Hair Database Filled With Hair Samples

University of Ottawa scientists Gilles St-Jean and Michelle Chartrand, an environmental chemist, are constructing a pan-Canadian database filled with all the amazing information which can be gained by analyzing hair samples.

The scientists have spent the past three years collecting and grinding up hair samples to create the database that they hope will help police detectives solve unidentified bodies in cold cases.  As part of their research they have been travelling the country and taking hair samples from long-time residents.

The hair database project is being funded by the Centre for Security Science, a joint endeavor between Defense Research and Development Canada and Public Safety Canada.

Why Hair?

Hair is important because it can peg where a person has been living and what they've been eating.  Since hair grows approximately 6 inches a year, the longer the hair that is added, the more information that can be gathered from the hair analysis.  The length of time scientists can go back in analyzing the hair depends on the total length of the hair.

Chartrand's team uses something called "isotope analysis," a chemical analysis method that looks for clues among three key elements in hair: carbon, hydrogen and nitrogen.  A hair's carbon and nitrogen can offer glimpses into the type of food a person has eaten.  "It can also tell us your particular protein intake, so it can the difference between a vegetarian, a vegan and an omnivore," she explained.

Analyzing the isotopes in the hydrogen in a strand of hair can offer a clue about where someone has lived.  "The way that this works is that water is different in different regions. So it varies in terms of its isotope profile -- so the hydrogen that's in the water," she says.

The isotopes in some water are heavier than others, and their proportions can vary depending on the latitude and how far away one is from the equator or the ocean.  Because people tend to drink their local water, "the signals we find in local water reflects what we find in people's hair," Chartrand explains.

Color Treated Hair Does Not Make A Difference

Chartrand says many people ask whether dyed hair can skew the analysis. Surprisingly, most times it doesn't. Her team has conducted a small study in which they analyzed the differences between dyed hair and undyed hair.  "What we found was that for the isotope analysis, dyeing hair does not have a significant on the results. Dyed hair and un-dyed hair give very similar results. That was very encouraging for us because a lot of people color their hair," she said.

Chartrand says it's likely that hair dye simply stays on the shaft of the hair and doesn't penetrate it, so doesn't interfere with the hair's chemistry.
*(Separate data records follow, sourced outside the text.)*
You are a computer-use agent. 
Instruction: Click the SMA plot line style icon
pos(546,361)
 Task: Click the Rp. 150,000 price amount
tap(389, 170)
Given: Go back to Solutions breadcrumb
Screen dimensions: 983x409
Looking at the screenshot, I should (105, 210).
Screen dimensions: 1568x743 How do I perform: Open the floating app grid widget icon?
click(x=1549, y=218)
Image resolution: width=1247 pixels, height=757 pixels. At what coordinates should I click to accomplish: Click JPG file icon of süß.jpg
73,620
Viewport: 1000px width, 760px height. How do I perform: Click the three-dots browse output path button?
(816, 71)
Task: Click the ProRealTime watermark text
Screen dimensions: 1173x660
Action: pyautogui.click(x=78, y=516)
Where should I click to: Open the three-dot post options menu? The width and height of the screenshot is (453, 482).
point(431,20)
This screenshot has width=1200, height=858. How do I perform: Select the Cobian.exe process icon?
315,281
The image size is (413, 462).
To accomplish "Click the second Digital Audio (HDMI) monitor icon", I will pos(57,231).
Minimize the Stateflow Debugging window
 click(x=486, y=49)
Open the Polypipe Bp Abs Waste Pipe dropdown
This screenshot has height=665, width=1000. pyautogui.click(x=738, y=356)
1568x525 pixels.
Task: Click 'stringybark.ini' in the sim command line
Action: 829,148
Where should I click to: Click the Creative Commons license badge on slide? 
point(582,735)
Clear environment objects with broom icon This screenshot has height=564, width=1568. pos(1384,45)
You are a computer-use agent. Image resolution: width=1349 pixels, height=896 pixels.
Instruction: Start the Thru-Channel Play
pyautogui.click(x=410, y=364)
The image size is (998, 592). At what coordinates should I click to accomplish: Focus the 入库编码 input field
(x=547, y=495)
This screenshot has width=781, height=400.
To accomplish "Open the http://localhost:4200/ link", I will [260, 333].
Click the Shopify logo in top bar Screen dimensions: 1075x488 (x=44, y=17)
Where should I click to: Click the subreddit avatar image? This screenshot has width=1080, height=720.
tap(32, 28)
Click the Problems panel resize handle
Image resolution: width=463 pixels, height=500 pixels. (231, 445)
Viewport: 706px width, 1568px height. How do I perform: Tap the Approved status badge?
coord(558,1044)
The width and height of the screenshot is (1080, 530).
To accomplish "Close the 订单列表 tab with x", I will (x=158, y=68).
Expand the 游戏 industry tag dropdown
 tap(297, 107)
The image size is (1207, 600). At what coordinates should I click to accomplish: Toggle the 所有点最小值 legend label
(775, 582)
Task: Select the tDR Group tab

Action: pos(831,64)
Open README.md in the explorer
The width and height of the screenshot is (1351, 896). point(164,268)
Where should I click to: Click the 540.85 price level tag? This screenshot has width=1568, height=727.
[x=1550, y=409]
Henna-dyed hair, on the other hand, is a different story; that gives results that are completely different from hair without henna.

Mapping Out Hydrogen Isotopes

Chartrand has been building a database of those signals for the past three years, mapping out where certain hydrogen isotopes are found and where they aren't.  "So we can sample their hair and analyze it and say, 'Okay, this is the kind of signal we can expect from someone who lives in, for example, Ottawa'," she says.

"So when there's an identified body that's found, we can analyze their hair and compare it against our database to give us clues as to where that person has been spending most of their recent time."

Database Of Soils, Quartz Grains And Pollen

The RCMP's Forensic Laboratory Services are doing their part too, by including trace elements from soils and quartz grains collected during the research team's sampling work.   And a group at the Universite de Montréal is building the first modern pollen database from the sampling efforts as well.

At the moment, all the data is housed with each of those groups and at the University of Ottawa, but they will all be brought together in 2012, when the full database is established.